● **To do**: Output only the lines below that start at the line containing "Task: Enable Vidutinis PR checkbox" and end at the line containing "Given: Open the poster's profile picture", with both ends kept.

● **Data**:
================
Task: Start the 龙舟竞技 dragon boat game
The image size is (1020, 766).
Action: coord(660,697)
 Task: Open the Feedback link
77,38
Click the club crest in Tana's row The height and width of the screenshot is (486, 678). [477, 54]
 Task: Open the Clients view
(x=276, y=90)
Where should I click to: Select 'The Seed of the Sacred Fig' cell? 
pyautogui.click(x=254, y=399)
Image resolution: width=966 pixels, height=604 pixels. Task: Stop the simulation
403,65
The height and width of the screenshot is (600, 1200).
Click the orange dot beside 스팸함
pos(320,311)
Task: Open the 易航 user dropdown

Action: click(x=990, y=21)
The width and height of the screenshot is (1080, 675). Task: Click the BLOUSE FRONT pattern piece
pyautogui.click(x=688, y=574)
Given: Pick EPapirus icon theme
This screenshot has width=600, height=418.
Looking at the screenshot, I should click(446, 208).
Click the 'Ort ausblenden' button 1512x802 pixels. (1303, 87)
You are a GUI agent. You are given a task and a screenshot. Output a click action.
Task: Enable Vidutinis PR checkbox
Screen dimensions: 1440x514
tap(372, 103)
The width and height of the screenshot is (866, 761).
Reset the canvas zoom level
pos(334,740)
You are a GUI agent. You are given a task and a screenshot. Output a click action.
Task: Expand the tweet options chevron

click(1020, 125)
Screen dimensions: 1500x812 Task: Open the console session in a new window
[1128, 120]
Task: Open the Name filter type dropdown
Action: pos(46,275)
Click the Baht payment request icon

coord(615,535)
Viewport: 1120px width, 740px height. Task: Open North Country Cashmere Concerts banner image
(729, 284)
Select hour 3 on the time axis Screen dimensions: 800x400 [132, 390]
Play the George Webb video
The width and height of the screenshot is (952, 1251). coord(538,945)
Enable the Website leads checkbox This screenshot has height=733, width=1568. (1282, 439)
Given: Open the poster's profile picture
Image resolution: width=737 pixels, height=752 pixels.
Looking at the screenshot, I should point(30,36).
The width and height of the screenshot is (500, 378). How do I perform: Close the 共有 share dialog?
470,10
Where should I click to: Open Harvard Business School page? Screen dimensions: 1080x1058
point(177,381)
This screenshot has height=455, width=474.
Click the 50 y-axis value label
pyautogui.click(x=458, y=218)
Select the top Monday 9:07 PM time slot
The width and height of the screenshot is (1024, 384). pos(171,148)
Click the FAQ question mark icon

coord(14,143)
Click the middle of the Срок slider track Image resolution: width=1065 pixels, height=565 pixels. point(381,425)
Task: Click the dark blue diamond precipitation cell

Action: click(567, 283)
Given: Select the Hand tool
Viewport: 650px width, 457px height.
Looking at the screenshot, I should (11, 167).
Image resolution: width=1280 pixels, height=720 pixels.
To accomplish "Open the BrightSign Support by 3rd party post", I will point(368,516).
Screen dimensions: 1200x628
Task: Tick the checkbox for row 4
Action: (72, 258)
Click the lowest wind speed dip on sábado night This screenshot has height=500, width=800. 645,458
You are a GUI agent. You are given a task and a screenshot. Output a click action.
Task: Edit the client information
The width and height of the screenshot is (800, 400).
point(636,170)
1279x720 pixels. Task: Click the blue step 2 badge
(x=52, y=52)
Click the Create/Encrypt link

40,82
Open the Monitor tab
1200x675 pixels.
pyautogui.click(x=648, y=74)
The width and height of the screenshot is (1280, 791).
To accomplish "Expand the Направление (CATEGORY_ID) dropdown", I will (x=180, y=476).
================
● **Expected answer**:
Task: Enable Vidutinis PR checkbox
Screen dimensions: 1440x514
tap(372, 103)
The width and height of the screenshot is (866, 761).
Reset the canvas zoom level
pos(334,740)
You are a GUI agent. You are given a task and a screenshot. Output a click action.
Task: Expand the tweet options chevron

click(1020, 125)
Screen dimensions: 1500x812 Task: Open the console session in a new window
[1128, 120]
Task: Open the Name filter type dropdown
Action: pos(46,275)
Click the Baht payment request icon

coord(615,535)
Viewport: 1120px width, 740px height. Task: Open North Country Cashmere Concerts banner image
(729, 284)
Select hour 3 on the time axis Screen dimensions: 800x400 [132, 390]
Play the George Webb video
The width and height of the screenshot is (952, 1251). coord(538,945)
Enable the Website leads checkbox This screenshot has height=733, width=1568. (1282, 439)
Given: Open the poster's profile picture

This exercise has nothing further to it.